* _Stored dataset items_
- - - - -

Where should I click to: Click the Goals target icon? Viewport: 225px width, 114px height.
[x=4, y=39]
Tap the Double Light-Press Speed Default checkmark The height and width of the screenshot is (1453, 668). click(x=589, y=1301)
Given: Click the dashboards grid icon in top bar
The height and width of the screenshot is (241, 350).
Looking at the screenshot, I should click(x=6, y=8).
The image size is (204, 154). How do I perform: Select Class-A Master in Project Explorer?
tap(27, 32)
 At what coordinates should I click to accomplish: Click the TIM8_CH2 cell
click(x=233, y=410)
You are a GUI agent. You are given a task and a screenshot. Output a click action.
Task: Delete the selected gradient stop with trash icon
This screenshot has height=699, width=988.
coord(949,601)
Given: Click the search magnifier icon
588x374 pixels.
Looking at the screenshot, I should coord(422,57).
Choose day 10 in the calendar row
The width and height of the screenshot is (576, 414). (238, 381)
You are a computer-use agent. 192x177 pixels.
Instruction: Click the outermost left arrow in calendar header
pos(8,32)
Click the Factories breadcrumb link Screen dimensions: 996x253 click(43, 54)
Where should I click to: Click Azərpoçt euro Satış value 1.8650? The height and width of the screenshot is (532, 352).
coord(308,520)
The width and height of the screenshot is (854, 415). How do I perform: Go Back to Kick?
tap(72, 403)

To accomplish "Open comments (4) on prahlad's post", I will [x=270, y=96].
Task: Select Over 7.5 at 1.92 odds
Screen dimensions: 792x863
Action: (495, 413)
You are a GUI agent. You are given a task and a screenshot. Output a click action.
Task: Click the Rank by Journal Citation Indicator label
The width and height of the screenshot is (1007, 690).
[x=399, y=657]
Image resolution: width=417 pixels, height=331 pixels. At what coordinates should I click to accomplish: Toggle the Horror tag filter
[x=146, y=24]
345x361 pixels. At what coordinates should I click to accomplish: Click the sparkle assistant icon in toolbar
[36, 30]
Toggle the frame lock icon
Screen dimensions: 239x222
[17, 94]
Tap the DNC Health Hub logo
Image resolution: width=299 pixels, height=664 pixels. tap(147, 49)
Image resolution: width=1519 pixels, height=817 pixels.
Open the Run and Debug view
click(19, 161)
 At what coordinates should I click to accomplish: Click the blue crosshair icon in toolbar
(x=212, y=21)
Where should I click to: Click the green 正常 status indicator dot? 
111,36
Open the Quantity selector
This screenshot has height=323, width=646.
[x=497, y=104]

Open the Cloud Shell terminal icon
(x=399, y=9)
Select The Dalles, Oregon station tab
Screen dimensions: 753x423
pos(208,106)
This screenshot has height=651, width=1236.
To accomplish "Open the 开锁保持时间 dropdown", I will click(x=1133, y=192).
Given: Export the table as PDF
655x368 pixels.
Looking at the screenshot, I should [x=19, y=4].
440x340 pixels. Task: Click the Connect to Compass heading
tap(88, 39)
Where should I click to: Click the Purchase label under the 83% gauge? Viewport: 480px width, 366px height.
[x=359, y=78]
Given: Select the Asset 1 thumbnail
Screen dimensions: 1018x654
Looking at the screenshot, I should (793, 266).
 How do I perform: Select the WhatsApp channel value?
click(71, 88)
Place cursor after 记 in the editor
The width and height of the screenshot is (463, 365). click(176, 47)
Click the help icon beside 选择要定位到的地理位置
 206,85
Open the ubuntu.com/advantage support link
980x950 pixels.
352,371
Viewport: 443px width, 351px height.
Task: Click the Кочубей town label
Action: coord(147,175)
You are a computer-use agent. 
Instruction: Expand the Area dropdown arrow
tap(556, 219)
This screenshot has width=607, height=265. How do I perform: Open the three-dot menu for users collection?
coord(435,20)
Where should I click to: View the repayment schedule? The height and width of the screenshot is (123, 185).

- - - - -

* _Work item_
Beginning with the line that contains "This screenshot has width=607, height=265." and ending with the last line of the data above, return those lines exactly and nothing else.

* _Output of the task_
This screenshot has width=607, height=265. How do I perform: Open the three-dot menu for users collection?
coord(435,20)
Where should I click to: View the repayment schedule? The height and width of the screenshot is (123, 185).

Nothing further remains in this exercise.